> people with Unix heritage are likely to be quite resistant to anything that needs a JVM to run
Perl 6 does not need a JVM to run.
I agree that many who might accept a technically adequate Rakudo/Parrot might balk at a technically adequate Rakudo/JVM that was (perceived to be) proprietary.
> I personally appreciate the idea of using JVM
There will likely soon be a Rakudo/JVM.
> one really good thing about java is that there's a ton of good libraries written for this language, so that would immediately seed a pretty big "JPAN" for Perl 6. However, in order to *really* benefit from that, the usage of those classes should be as transparent and easy as humanly possible.
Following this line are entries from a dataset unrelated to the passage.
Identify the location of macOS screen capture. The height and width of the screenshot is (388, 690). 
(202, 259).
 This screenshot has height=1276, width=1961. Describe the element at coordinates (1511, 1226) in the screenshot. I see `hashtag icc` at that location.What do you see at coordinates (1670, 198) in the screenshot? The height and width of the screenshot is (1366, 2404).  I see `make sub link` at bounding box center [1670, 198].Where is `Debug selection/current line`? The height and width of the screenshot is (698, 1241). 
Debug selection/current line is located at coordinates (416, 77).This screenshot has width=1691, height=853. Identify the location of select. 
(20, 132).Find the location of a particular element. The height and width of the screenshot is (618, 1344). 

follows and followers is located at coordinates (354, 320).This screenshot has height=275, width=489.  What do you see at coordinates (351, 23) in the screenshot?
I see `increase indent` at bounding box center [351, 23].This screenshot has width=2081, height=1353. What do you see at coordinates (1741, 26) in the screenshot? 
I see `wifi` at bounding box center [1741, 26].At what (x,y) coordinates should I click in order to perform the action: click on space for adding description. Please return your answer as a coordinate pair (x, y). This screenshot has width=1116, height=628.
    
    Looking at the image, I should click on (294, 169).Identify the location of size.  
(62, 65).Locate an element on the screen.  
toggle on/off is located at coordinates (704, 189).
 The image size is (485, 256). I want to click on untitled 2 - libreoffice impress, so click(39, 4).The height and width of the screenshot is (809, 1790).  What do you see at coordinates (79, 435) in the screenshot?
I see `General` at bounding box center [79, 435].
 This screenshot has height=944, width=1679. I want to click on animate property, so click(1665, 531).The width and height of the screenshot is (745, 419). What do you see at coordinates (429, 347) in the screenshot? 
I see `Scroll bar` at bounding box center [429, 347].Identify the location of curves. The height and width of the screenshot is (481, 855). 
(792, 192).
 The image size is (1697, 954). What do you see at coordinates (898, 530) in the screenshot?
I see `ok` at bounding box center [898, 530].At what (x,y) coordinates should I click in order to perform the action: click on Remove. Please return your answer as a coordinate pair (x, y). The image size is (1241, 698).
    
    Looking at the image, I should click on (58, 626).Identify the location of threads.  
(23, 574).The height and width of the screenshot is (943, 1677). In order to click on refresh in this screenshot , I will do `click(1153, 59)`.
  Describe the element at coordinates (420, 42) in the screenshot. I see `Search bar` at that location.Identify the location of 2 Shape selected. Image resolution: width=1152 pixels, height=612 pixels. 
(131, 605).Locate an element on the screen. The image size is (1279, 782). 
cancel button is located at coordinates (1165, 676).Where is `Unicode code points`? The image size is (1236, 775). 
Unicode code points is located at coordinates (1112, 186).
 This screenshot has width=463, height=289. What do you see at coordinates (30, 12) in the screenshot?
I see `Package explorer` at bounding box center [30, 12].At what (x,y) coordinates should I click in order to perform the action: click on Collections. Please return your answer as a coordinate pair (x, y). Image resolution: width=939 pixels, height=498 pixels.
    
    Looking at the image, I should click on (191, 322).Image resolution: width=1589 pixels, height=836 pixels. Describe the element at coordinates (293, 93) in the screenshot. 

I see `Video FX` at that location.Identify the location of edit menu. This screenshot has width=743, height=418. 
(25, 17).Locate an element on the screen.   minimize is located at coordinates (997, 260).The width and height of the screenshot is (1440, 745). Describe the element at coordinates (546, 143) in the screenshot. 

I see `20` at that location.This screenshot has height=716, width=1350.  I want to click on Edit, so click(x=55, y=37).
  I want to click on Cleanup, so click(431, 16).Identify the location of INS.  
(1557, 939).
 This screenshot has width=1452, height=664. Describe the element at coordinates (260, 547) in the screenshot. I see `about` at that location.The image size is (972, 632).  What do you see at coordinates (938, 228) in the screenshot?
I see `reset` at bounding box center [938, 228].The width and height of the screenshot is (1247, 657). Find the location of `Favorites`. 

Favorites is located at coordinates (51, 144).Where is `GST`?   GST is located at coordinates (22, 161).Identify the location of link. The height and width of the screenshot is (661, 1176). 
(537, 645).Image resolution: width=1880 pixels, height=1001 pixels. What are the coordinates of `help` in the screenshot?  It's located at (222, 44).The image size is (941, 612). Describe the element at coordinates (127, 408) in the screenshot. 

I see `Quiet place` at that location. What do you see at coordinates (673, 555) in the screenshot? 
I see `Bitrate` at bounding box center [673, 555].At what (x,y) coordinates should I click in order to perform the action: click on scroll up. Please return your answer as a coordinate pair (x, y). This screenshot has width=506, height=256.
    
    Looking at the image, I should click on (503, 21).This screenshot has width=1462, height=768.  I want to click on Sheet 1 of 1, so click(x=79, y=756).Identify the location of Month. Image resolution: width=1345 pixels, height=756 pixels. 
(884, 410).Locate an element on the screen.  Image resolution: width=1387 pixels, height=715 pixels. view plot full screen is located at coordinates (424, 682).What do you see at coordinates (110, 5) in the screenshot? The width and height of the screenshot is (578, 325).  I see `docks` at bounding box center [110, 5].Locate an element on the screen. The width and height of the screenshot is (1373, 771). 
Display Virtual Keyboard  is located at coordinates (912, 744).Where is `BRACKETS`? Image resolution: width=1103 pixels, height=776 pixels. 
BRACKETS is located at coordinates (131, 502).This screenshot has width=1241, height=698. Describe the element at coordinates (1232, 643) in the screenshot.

Rakudo/JVM is supposed to just be a stepping stone to A) completion of the Perl 6 spec (in particular concurrency) and B) porting to other backends. It's not necessarily interesting to jnthn (the guy doing the port) beyond these short term roles. But you're right that it may get more interesting than that. We'll see.
> With 6, is it still true that only perl can parse Perl?
From a theoretical perspective, the situation is basically the same. (Perl 6 has gone further down this road, with features like lisp-style macros that mean that Perl 6, just like Perl 5, just like lisps, just like haskell with Template Haskell, theoretically isn't parseable without a full language implementation.)
From a practical perspective, the situation is much better. One shift is what Larry Wall has phrased as "only Perl 6 can parse Perl 6". Note the extra capital 'P', reflecting the fact that Perl 6 is a specification not an implementation which makes a big practical difference. Another is that Perl 6 is a much more regular language than Perl 5.